Do you continue to place the needs of others before your own? Do you find yourself resenting the tasks you’ve volunteered to do only because you never wanted to do them in the first place? Are you feeling burnt-out, irritable, and disconnected from the people in your life?
People-pleasing can be mentally exhaustive. Rather than identifying your needs and wants, you’re constantly trying to cater to others. As a result, you’re left feeling insecure, stressed, and downright frustrated with people around you.
Learning how to be more assertive can help you feel more confident, and it can even strengthen the quality of your relationships. Let’s get into what you need to know.

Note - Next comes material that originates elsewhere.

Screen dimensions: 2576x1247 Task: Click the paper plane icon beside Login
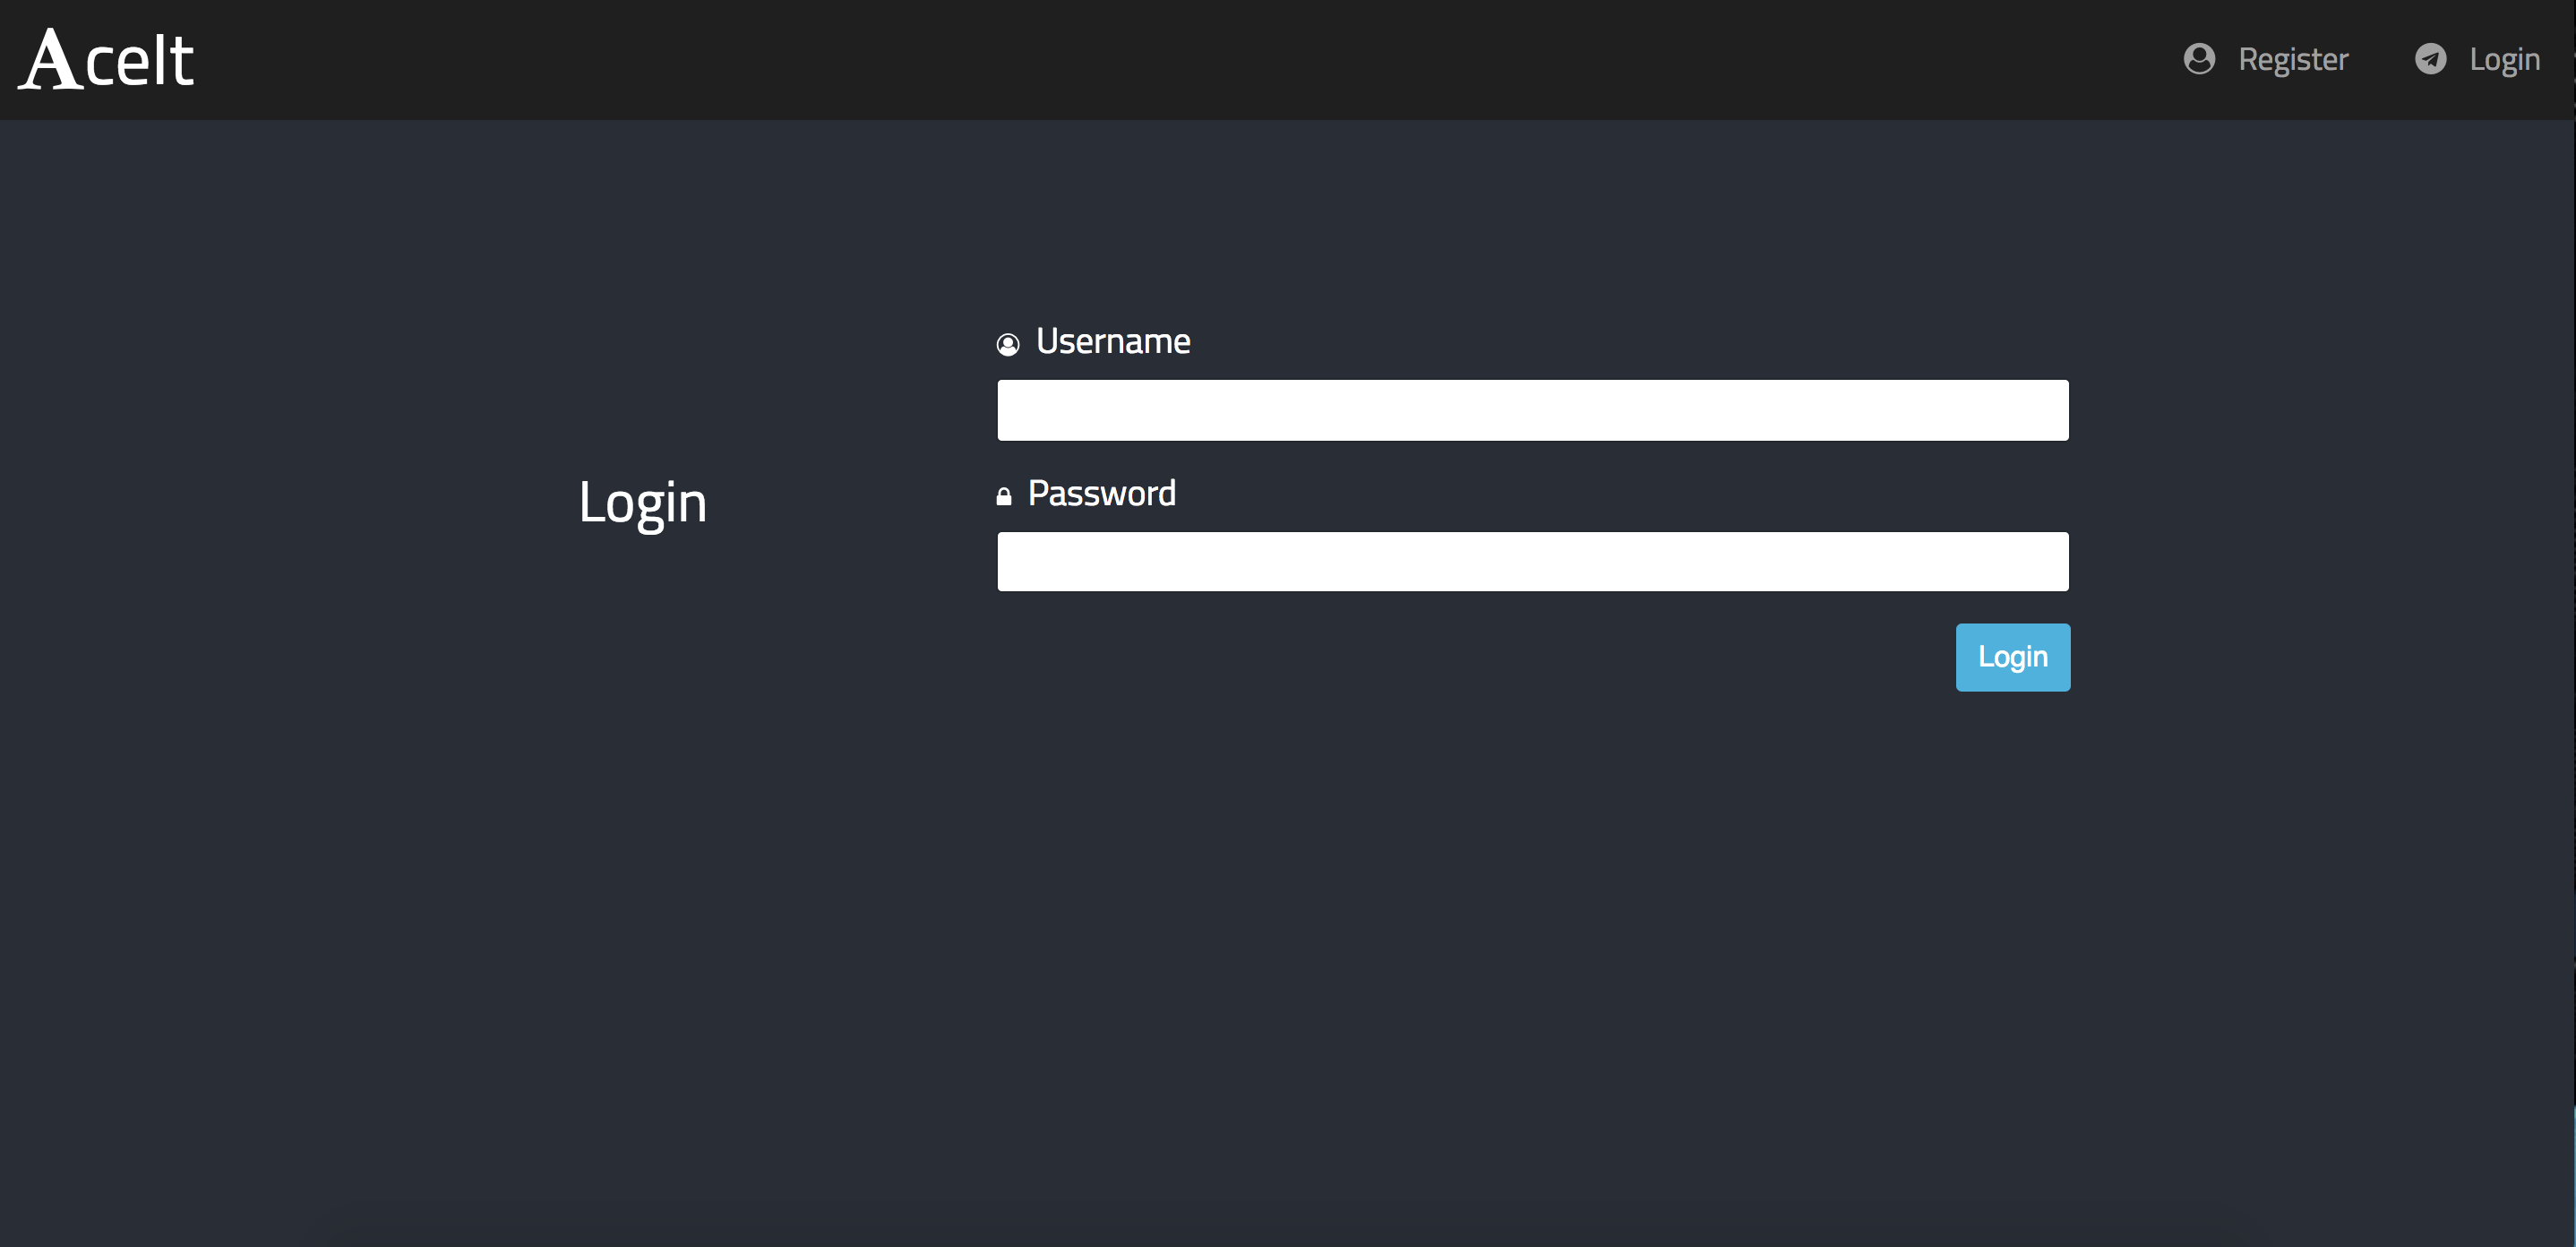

Understand Your Fears of Rejection
Want to know the core fear underneath almost all passive, people-pleasing behavior? It’s the fear of rejection. It’s the fear that people will judge, abandon, and stop loving you for asserting what you need.
Changing this thought pattern takes time. Of course, everyone wants to be liked. However, people-pleasers often experience a profound sense of shame and insecurity that makes this desire to be liked become an intense, unwavering need. Feeling liked or accepted is a critical part of their identity. The idea of someone becoming upset or confrontational feels terrifying.
People-pleasers also tend to receive praise and validation for their kindness and generosity. This ego boost can create a false sense of worth. You start to believe that your self-esteem is contingent on how you provide and support others.
Identify Your Core Values and Boundaries
What kind of relationships do you want to have with others? Moreover, what type of relationship do you want to have with yourself? How does your people-pleasing block or even prevent you from living an authentic life that’s congruent with your core values?
There is nothing wrong with wanting to be generous and compassionate. In fact, this is a great goal!
However, healthy relationships have a mutual sense of reciprocity. If you’re always the one who’s giving and giving and giving, you’ll start feeling angry and disrespected. However, by continuing to say yes, you’re only reinforcing the notion that this dynamic is acceptable.
Practice With The Easier Boundaries
People-pleasers are terrified of saying no. They don’t want to hurt the people they love. They don’t want to cause a commotion and so they often jeopardize their own happiness if they think it will benefit the other person.
Boundaries are essential. They preserve your morals, dignity and values. An inability to say no represents an inability to honor what you want in this life.
When learning how to be more assertive, many people assume it needs to be an all-or-nothing approach. However, this isn’t true. Like most skills, you’ll need to practice setting boundaries many times before you start feeling more comfortable.
Think about safe people or situations where you can start saying no. For example, it may feel insurmountable to say no to your boss right now, but what about telling your partner that you don’t want to go to that dinner party because you already made a commitment to yourself to stay home and rest?
You don’t need to give a lengthy explanation for your reasoning. In fact, providing too many details or making excuses can backfire. If people know that you often give in easily to their demands, they may search for loopholes in an attempt to manipulate you.
Accept The Pushback
When you start setting boundaries with others, some people will resist the change. After all, you’re threatening the status quo. They may react by becoming passive-aggressive or hostile. They may even turn up the charm, asking you for just that one small favor.
Remember that you have the power to choose the relationships in your life. Healthy people don’t want to deplete you from your resources and mental energy. Healthy people don’t try to walk all over your boundaries.
If you’re finding yourself battling with someone, it may be time to reflect on the role you want this individual to have in your life. You are not obligated to tolerate disrespect. Likewise, you have the right to expect respect in your relationships.
Letting go of people-pleasing may entail letting go of some relationships. However, by releasing the excess toxicity, you make room for healthier interpersonal connections.
How Therapy Can Help You Be More Assertive
Even if you know how to be assertive, some barriers may prevent you from implementing such skills. For instance, maybe you’ve experienced profound trauma that’s influenced how you perceive standing up to others. Perhaps you struggle with anxiety, and you find even the notion of setting boundaries overwhelming.
Regardless of your circumstances, therapy can help you tap into greater confidence. The more confident you feel, the more likely you are to honor your needs.